На голубоватом от небесного света пороге стояла человеческая фигура. Зловеще молчаливый силуэт в полутьме казался кровожадным призраком с глазами, горящими мёртвым пламенем, но Мадина сумела разглядеть колеблющиеся на меланхоличном ветру складки то ли паранджи, то ли плаща.
Сардор не нашёл слов, чтобы поприветствовать пришельца. Когда это чёрное привидение приблизилось к мужчине, он невольно отступил и, зацепившись за дверной порог, едва не ввалился в дом затылком вниз, чем напугал свою семью до одновременного вскрика. Обошлось.
Безразличная безмолвствовавшая фигура степенно проплыла в освободившийся проход; лишь танец складок тёмных одежд в мягком серебристом свете, выдававший движение ног, доказывал испуганному семейству, что это лишь человек из плоти и крови, а не джинн или иное порождение кошмарного шайтана пустыни. Это слегка успокаивало.
Войдя внутрь, чужак закрыл за собой дверь. Капюшон, как теперь стало ясно, плаща надёжно скрывал лицо от глаз. В неосвещённой прихожей посетитель легко мог бы слиться с дверью. Отчасти поэтому на подоконнике стояла старая масляная лампа, хотя уже довольно давно она служила скорее украшением, чем светильником.
«Надо было зажечь свет, – запоздало спохватилась Асмира, бросая суетящийся взгляд на крошечное оконце рядом с выходом».

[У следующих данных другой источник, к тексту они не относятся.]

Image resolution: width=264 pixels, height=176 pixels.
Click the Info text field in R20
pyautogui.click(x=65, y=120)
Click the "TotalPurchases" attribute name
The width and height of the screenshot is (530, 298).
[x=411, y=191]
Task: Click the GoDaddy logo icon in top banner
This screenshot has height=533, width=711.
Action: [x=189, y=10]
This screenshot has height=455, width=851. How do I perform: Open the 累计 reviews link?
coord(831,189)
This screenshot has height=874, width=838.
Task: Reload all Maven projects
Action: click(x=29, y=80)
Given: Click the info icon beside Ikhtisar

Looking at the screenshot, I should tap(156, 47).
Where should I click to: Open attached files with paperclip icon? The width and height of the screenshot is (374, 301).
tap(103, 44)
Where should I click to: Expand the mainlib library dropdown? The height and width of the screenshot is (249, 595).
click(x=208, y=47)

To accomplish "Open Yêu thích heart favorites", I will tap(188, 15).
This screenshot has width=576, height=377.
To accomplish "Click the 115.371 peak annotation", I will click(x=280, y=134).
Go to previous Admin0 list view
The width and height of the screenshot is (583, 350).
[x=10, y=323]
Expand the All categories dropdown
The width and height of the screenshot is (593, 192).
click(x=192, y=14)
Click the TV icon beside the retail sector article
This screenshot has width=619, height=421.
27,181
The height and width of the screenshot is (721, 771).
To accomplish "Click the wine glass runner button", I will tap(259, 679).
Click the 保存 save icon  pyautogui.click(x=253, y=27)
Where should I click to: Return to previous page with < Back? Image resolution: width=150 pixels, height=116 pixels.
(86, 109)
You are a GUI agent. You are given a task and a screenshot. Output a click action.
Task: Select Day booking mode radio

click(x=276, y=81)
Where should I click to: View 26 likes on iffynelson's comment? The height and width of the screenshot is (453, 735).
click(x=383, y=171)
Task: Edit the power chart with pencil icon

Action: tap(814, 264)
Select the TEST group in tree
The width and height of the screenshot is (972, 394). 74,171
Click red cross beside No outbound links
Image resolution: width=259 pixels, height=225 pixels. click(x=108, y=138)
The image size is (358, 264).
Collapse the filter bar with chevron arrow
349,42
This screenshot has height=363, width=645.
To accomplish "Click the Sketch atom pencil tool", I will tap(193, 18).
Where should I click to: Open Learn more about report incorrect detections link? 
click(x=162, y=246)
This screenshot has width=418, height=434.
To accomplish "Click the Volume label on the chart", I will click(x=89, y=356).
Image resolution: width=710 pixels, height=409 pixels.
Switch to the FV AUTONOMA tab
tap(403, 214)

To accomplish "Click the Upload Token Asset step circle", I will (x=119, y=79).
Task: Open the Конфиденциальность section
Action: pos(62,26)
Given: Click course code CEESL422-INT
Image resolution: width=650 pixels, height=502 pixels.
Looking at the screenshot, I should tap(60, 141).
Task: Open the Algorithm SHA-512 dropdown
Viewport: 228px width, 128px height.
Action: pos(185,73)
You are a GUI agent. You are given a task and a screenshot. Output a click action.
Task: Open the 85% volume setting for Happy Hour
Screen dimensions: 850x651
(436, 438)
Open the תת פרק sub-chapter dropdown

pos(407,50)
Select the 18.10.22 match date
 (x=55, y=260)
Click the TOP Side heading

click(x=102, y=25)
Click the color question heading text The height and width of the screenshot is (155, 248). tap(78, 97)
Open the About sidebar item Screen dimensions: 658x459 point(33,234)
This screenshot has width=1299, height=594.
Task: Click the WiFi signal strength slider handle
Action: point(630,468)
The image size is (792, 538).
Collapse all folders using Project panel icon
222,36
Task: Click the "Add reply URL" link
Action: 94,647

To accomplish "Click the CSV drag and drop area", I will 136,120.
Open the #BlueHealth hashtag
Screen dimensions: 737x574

Масло со шнуром были на своих местах и в хорошем состоянии, но вряд ли ночной визитёр мог заметить похожий на потускневший жестяной чайник сосуд, не то что догадаться о его предназначении.
Гость отбросил капюшон, и кроме пары мрачных серых глаз хозяева могли наблюдать гриву чёрных волос, окаймлявших бледное, словно вырезанное из гранита лицо. Исполненный то ли презрения, то ли безразличия взгляд заставил Сардора отступить к семье, пока незнакомка шарила по подоконнику в поисках светильника.
Никто не заметил, чтобы у женщины хоть на секунду в руках появилась спичка, и не слышал характерного треска, однако факт остаётся фактом: уже через мгновение незнакомка держала в руке горящую лампу. Вспыхнул ли шнур, когда светильник ещё стоял на подоконнике, или это произошло уже в руках визитёрши, ни глазастая Мадина, ни Асмир, ни их родители сказать бы не смогли.
Понимая, что из ступора своими силами муж может и не выйти, Асмира рискнула проявить инициативу.
– Добро пожаловать! – робко вылетело из её рта.
Парализующий взгляд с холодной злобой вперился в узбечку, зароняя в душу раскаяние в столь необдуманном шаге. Со стороны казалось, что незнакомка намерена приблизится и придушить свою жертву, упиваясь предсмертными хрипами последней под испуганные крики окружающих.
Дети всхлипнули. Жуткая женщина мельком взглянула на малышей и неожиданно ослабила хватку. Теперь её внимание сосредоточилось на них. На мрачном, но по хищному красивом лице появился интерес, который был непонятен Мадине и Азису. Он и вывел главу семейства из оцепенения.
– Я… Я всё приготовил! – выпалил Сардор и добавил шёпотом: – Не трогай их.
Ещё с две секунды женщина, наклонив голову, глядела в сторону трясущихся мелкой дрожью детей, но не на них, а как будто сквозь них, словно размышляя о чём-то или вспоминая. У Мадины пересохло горло, а напуганный Азис чуть ли не обнял сестру, прижимаясь к ней, как измождённый путник к столбу. Наконец, эта недолгая, но изматывающая пытка прервалась. Незнакомка резко изменилась в лице и с неожиданной прытью подошла к взрослым.